Local farmers, Jess, Laryce and daughter Avery Schwieterman, JL Farms, were selected as KFB’s District 9 Natural Resources Award winners. District 9 includes Finney, Grant, Greeley, Hamilton, Haskell, Kearny, Morton, Stanton, Stevens, Seward and Wichita counties. They were recently honored at the monthly meeting of the Hamilton County Farm Bureau Association’s Board of Directors and presented with a sign to display on their farm.
The district winners are then forwarded to the State Environmental and Natural Resources (ENR) Committee, who select the first, second and third place state winners. During the recent KFB Annual meeting in Manhattan, the Schwietermans were recognized as third place in the state, receiving a monetary award, plaque and lodging during the event.
They began farming in 1998 with the help of a local farmer who was retiring and in 2007 were able to expand their operation. They currently farm wheat, corn, grain sorghum, and occasionally sunflowers. Two hundred and forty-two acres are irrigated, the rest dryland.
Because Hamilton County is known for its arid climate the management practices they have implemented come back to conserving and preserving moisture. Minimum and no-till is a large part of their operation, and over the past few years they have begun spraying pre-emergent chemicals as early as February to keep the ground as weed free as possible.
They explained no matter what is growing on a field it robs moisture, so their goal is to retain that moisture for the growing crop. While cover crops are used in the area, with the climate and experimenting with cover crops, they feel the cover crop take too much moisture and the growing crop’s production after the cover crop suffered.
Crop rotation has been their best defense in preserving the natural resources. Over the years, they have been able to increase the organic matter in their soil from .7% to 1%. This increases the fertility and moisture retention.
They have been a part of the Conservation Stewardship Program through the United States Department of Agriculture, using it to help them stick to a cropping plan, and to implement grid soil sampling and tissue testing to see if the crop is making use of the fertilizer that is applied.

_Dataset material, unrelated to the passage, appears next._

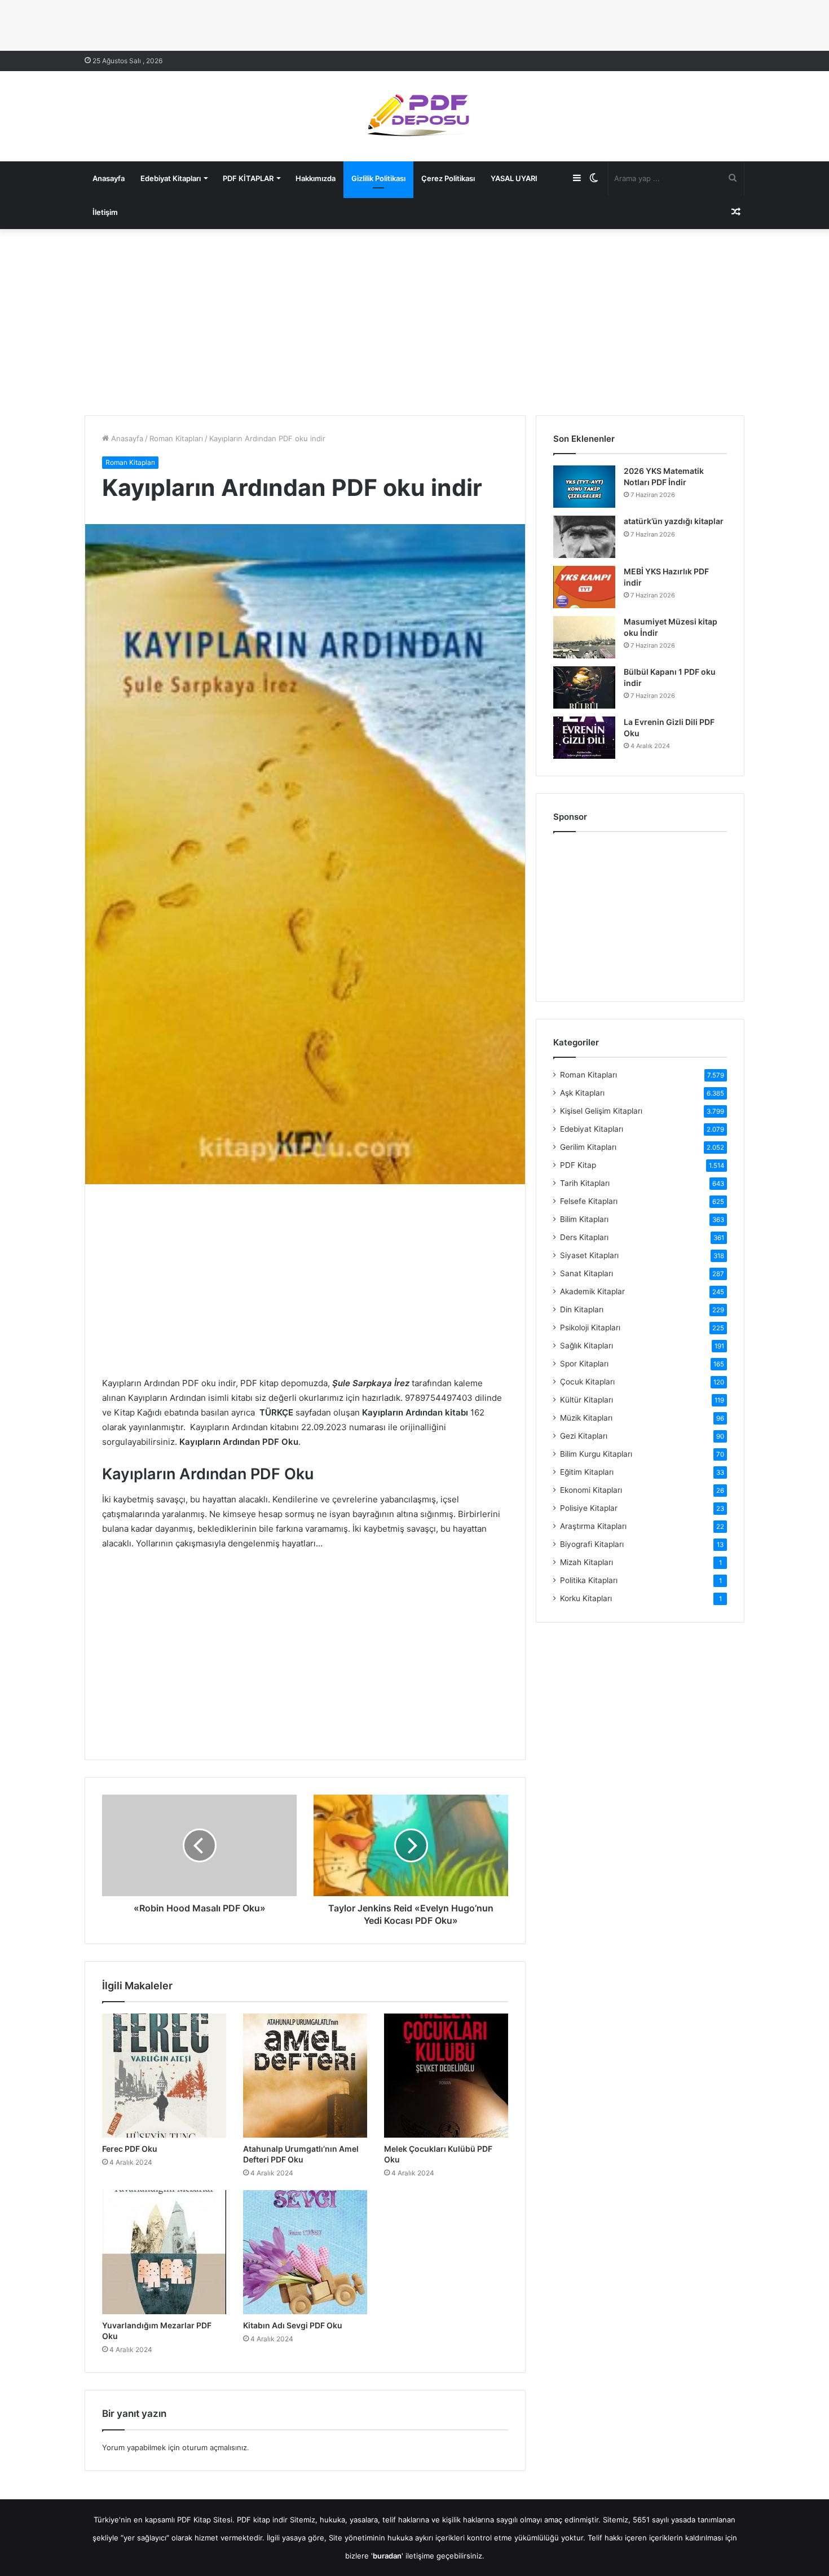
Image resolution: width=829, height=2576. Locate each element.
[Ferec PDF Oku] (164, 2076)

During wheat harvest, they use stripper headers on the combines, which strip the grain off the head, leaving the entire stubble helping in multiple ways to preserve natural resources. The stubble helps keep the ground shaded more in the summer so less weeds grow and helps with greater snow catch in the winter, and provides an excellent no till environment to plant a row crop in the following spring.
Another plus of both crop rotation and using stripper headers is keeping the ground covered as much as possible. Losing topsoil to wind erosion can have detrimental effects for many years so any residue left helps with wind erosion.

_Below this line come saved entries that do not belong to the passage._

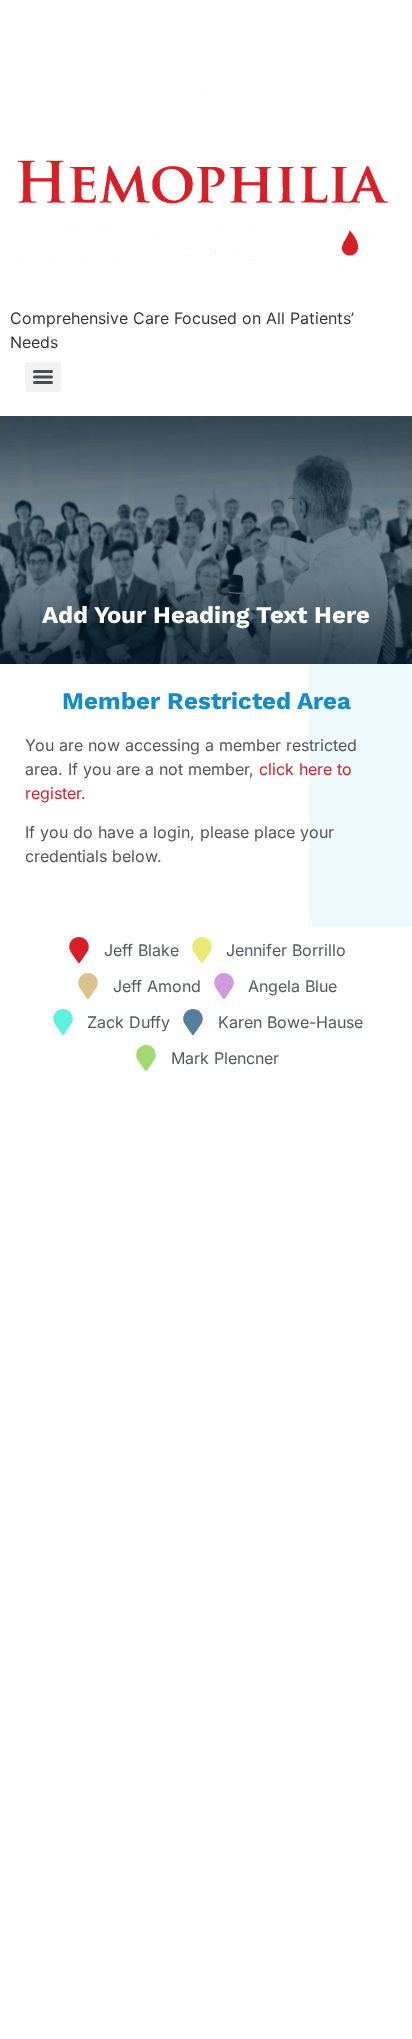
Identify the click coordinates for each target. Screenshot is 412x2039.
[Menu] (43, 377)
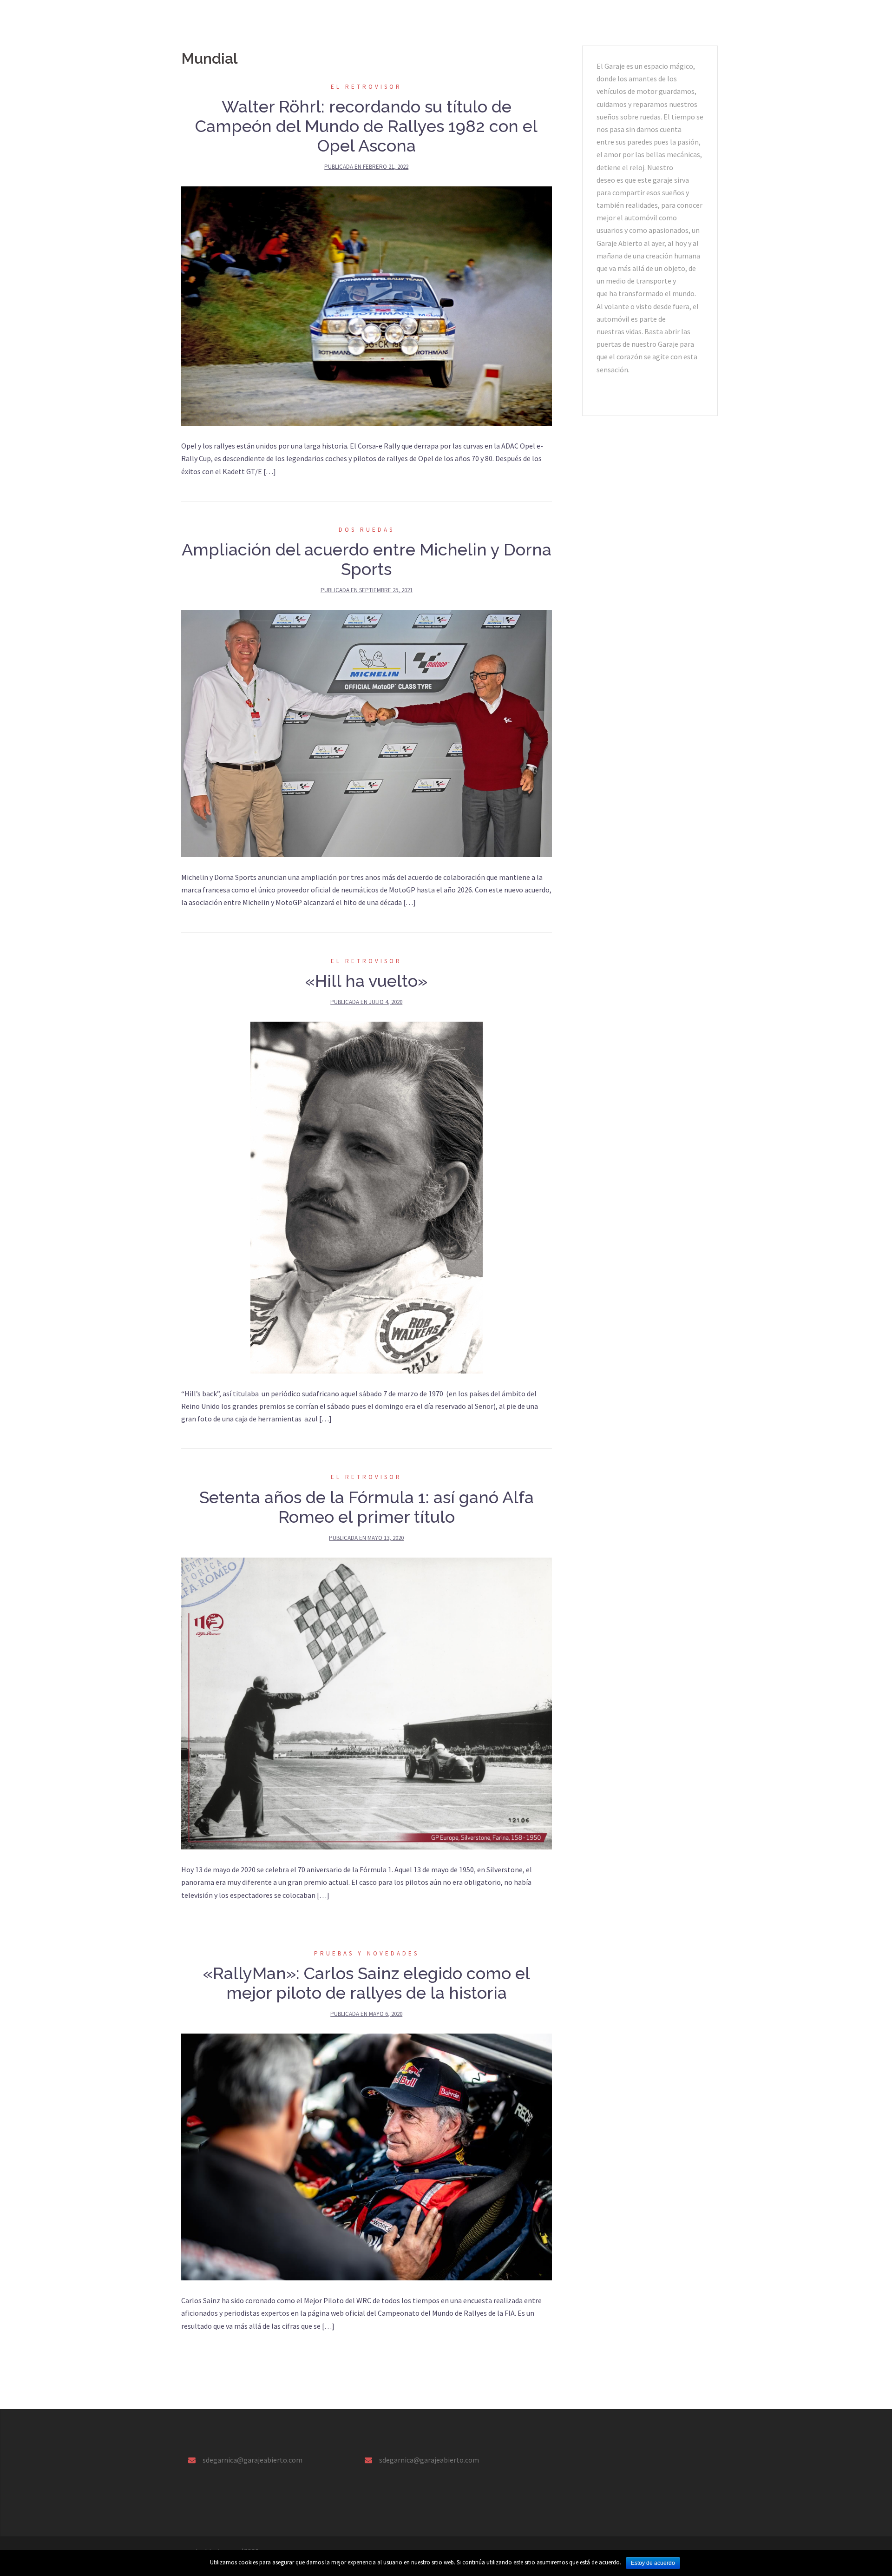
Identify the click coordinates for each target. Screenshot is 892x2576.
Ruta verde (544, 21)
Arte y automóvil (437, 21)
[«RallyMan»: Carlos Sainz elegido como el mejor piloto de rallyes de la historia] (366, 2156)
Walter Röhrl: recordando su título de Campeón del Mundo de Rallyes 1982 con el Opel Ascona (366, 126)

While the Schwietermans are mostly dry land famers, they do have two irrigated circles in Kearney County, 25 miles from their farm. To conserve as much water as possible, they converted the wells to electricity with variable frequency drives and use online software and an app on their phones allowing them to start and stop the wells and pivots from anywhere. The electronic rain gauge on one of the pivots so they can shut down the wells and pivots when it rains.
They feel seed selection is a critical in preserving natural resources. They work with both Kansas Wheat Alliance and Plains Gold from Colorado to grow and produce good quality wheat seed that thrive in southwest Kansas. Drought tolerance and disease resistance to diseases like Wheat Streak mosaic are high priorities.
“With miles of flat ground and many fields bordering neighbors’ fields, good stewardship is important because the decisions that we each make can affect all those around us,” said Jess.
As with many farm operations, it is truly a family operation. The Schwietermans have two full time employees along with part time summer help while Laryce is responsible for the accounting and recordkeeping for the operation. Efficiency is also gained with good record keeping, knowing what seed was planted on what field, the amount of fertilizer, tillage passes and chemical application along with yields. “Our employees are a very important part of our operation,” said Laryce.
They also run a certified seed wheat business and sell Hoegemeyer corn and milo seed. They feel the seed business has been a good addition to their operation because it allows them to try varieties that address issues in southwest Kansas and provide a local source of seed.
All their field records are documented while they are in the field with use of GPS and on-board precision farming. This is then put into a bookkeeping program in the office so when it comes time to make selection of seed, fertilizer, and chemical programs they can use the records for greater efficiency.
Sustainability is also a phrase that is thrown around a lot, but at the end of the day sustainability and profitability are one in the same. They both agree everything they do has to make sense financially or they could no longer be in business.